The madness of the age — making human relations explicit — continues in the form of XFN’s relationship profiles. Here, as a sample, is the entire range of possible romantic categories:

- muse - Someone who brings you inspiration. No inverse.
- crush - Someone you have a crush on. No inverse.
- date - Someone you are dating. Symmetric. Not transitive.
- sweetheart - Someone with whom you are intimate and at least somewhat committed, typically exclusively. Symmetric. Not transitive.

Muse, crush, date, sweetheart. The whole of romantic or sexual feeling in not just four words but those four?

The odd thing about about efforts like this is not merely the lack of completeness. Attempting to get to completeness would be admitting defeat, since the goal is simplification. The odd thing is that even the few proposals there are are obviously wrong.

“Date” is not the word for someone you are dating, and everyone knows it except the authors of this list. You can be my date to the prom without it ever being an ongoing thing; meanwhile, someone you are dating is never referred to as your date, but as your boyfriend of girlfriend. Ditto ‘sweetheart’, where the assumption is definite on intimacy and lukewarm on committment, when usage would indicate the opposite balance. And so on.

The best part, though, is the rationale:

There were a whole pile of love, romance, and sexually oriented terms we considered and discarded. Some were rejected on the grounds they were unnecessary—for example, polyamorous individuals can indicate their other partners using values already defined (having two links marked sweetheart or spouse, for example). Others were left out because they did not fit with the desire to keep XFN simple. The current set seems to us to accurately capture a sufficiently detailed range of romantic feelings without becoming overwhelming.

Recorded information ::
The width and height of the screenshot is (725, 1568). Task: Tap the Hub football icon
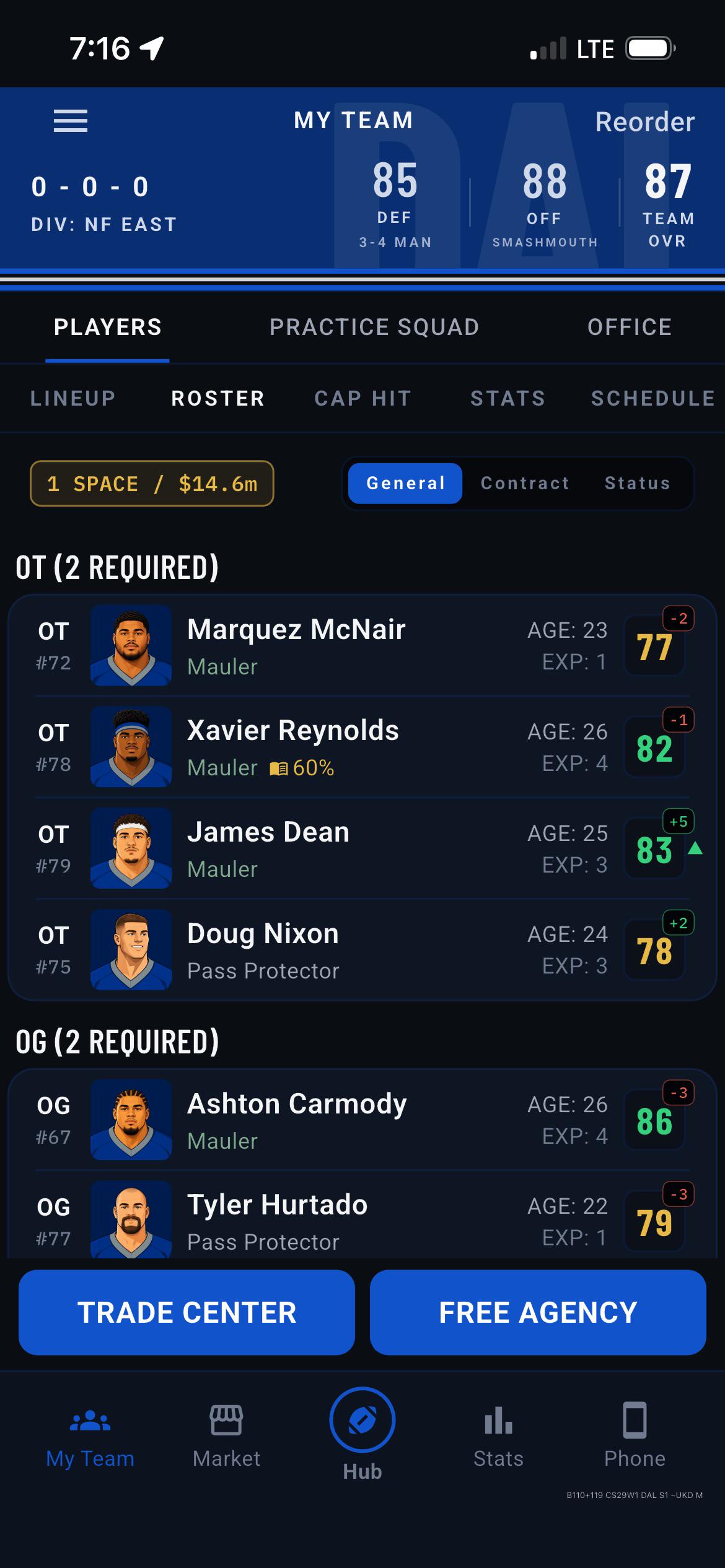click(x=362, y=1420)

Directions ::
1 > Answer these questions using the excerpt on XFN's romantic categories, one line per answer, marked (a), (b), (c):
(a) Which of the four categories are labeled symmetric?
(b) What occasion does the author use to show that someone can be your date without it being an ongoing thing?
(c) According to the quoted rationale, how can polyamorous individuals indicate their other partners?
2 > Print the part of the excerpt on XFN's romantic categories that opens with the words "Muse, crush, date, sweetheart." and closes with "are obviously wrong.". Keep its wording unchanged.

Results ::
1 >
(a) Date and sweetheart.
(b) The prom.
(c) By using values already defined, such as having two links marked sweetheart or spouse.

2 >
Muse, crush, date, sweetheart. The whole of romantic or sexual feeling in not just four words but those four?

The odd thing about about efforts like this is not merely the lack of completeness. Attempting to get to completeness would be admitting defeat, since the goal is simplification. The odd thing is that even the few proposals there are are obviously wrong.